## [TASK LIST]
A. Answer each question from the Bible commentary below, one answer per line, marked (i), (ii) and (iii):
(i) What tense is the verb in verse 13?
(ii) According to the commentary, what sets in if orders are not obeyed?
(iii) What other word does the commentary offer for being "stupid, unintelligent and dull" in sin?
B. Print the part of the Bible commentary below between "Because we are" and "became children of God.", inclusive.

## [EXTRACT TO READ]
++++++

The tense of the verb in verse 13 is the present tense.  The form of the verb for revelation in this verse makes it possible to translate a future tense.  Within the context of the rest of the chapter, and in the narrower sense the paragraph, the translation is perfectly legitimate: “Set your hope completely on the grace which is carrying you until Jesus Christ will be revealed.” 

Because we are saved, we have become children of God.  We have a forgiven past, we have a glorious future to be revealed with the return of Christ, but we have a present.  As God’s adopted children we need to be obedient.  This obedience refers back to our readiness for battle and our self-controlled life.  As obedient children of God we must trust Him as we set our hope on the grace which is carrying us until the day of the return of Christ.  Further, we should not conform to the evil desires we had before we became children of God.

8 The word “obey” goes back to this picture of the soldier ready for action.  As soldiers who have been in battle how important it is to obey orders!  If orders are not obeyed, disaster sets in.  It becomes undisciplined disarray of confusion.  God’s children cannot be like that.  They need to be obedient, disciplined and orderly.

If the soldier, under the impact of the fierceness of the battle, would revert to his pre-army days to do as a civilian would do, he would place himself and all those around him in great danger.

8 In the same way, Peter now says as a Christian with a sinful past, if in this battle under the Headship of Jesus Christ, things become hectic and fierce, keep forgetting your past.  There is no hope in the past.  You have shaken off the mould of the past because it was futile, leading nowhere.  They were the days of not knowing and no understanding.  Let’s put it bluntly.  We were nothing but stupid, unintelligent and dull in our sin.  Another word is “brainless”. The Bible calls the person who says there is no God plainly a fool.  Our past was a time of foolishness.

++++++

## [DATA BLOCK]
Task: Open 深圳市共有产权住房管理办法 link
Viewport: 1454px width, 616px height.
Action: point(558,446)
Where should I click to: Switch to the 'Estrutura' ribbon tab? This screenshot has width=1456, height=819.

++++++

## [RESULTS FOR THE EXERCISE]
A.
(i) The present tense.
(ii) Disaster.
(iii) "Brainless".

B.
Because we are saved, we have become children of God.  We have a forgiven past, we have a glorious future to be revealed with the return of Christ, but we have a present.  As God’s adopted children we need to be obedient.  This obedience refers back to our readiness for battle and our self-controlled life.  As obedient children of God we must trust Him as we set our hope on the grace which is carrying us until the day of the return of Christ.  Further, we should not conform to the evil desires we had before we became children of God.